Roman Kostecki and Tanya Monro, OptoFab node — University of Adelaide
Frontier technologies
Aircraft wings with built in corrosion detectors could save millions in maintenance and increase the safety of aircraft.

This is one of many technologies evolving from a new generation of sensors made from optical fibres that are being developed at the OptoFab Node of ANFF.

New applications for these optic fibre devices include: structural stress sensing, virus detection for diagnostics, bacterial detection for water quality monitoring, and sulphate detection to monitor wine fermentation.

Professor Tanya Monro, from the Optofab Node of ANFF and Director of the Institute for Photonics and Advanced Sensing (IPAS), describes the technology:

“Most people are familiar with optic fibres with a circular cross section transmitting light without any loss for data communication.

Optic fibres used for sensing are often micro or nano-structured and coated with materials that respond when the light comes into contact with a range of chemical or biological markers, which can easily be detected.”

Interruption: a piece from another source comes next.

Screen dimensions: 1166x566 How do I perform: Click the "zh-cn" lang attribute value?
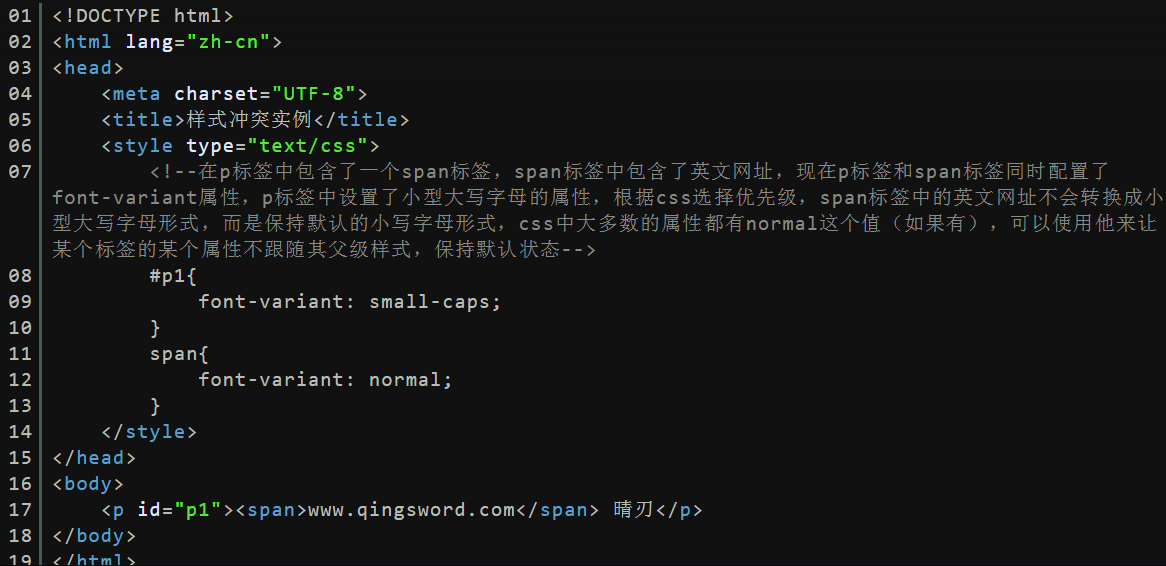[228, 42]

The team at IPAS initially developed a variety of sensors using micro-structured optical fibres made from soft glass. However, these fibres are not suited to the harsh environment in aircraft wings.

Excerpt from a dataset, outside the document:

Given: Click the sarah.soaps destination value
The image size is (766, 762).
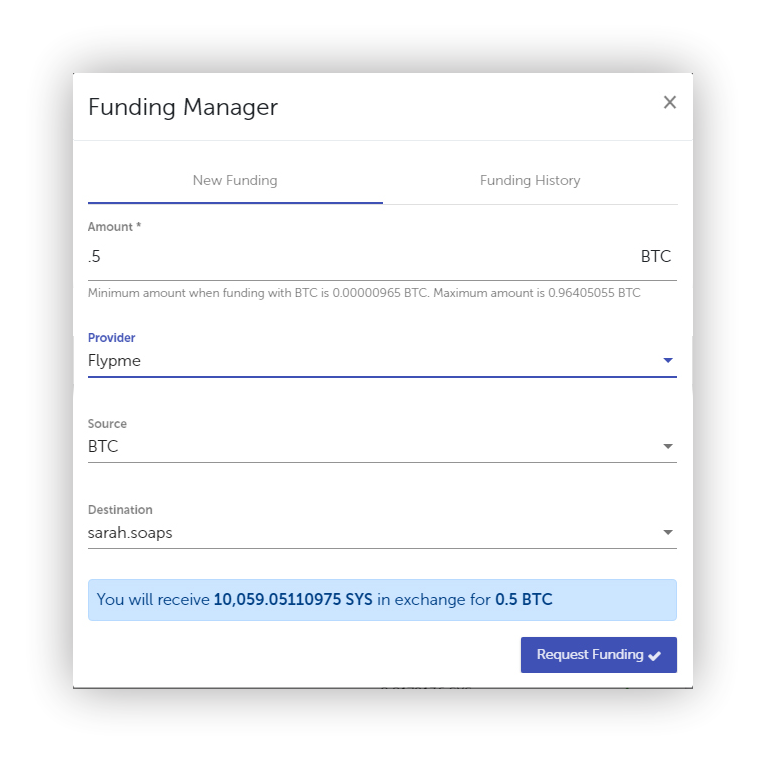Looking at the screenshot, I should [130, 533].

The team at IPAS has provided a critical step towards solving this problem. At the Australian Institute of Physics conference last December, PhD student Roman Kostecki presented micro-structured optic fibres fabricated from silica glass, a material robust enough for corrosion sensing applications. These fibres were made using recently commissioned OptoFab capabilities: the ultrasonic milling and optical fibre draw tower facilities located on the University of Adelaide campus.

"These findings and our new capabilities mean we can start to apply our sensors to real world problems," said Professor Monro. “Aircraft, for example, could contain these fibres so lasers could be fired along them to detect aluminium ions as an indicator of corrosion. At the moment you have to routinely pull the plane apart to visually inspect it for corrosion, so there's a lot of lost flight time and costs.” While still believed to be several years away, the team will continue developing the aircraft corrosion application of this work with their partners at the Defence Science and Technology Organisation.

Australia should look forward to seeing many other home grown sensing technologies evolve from ANFF and IPAS in the years to come.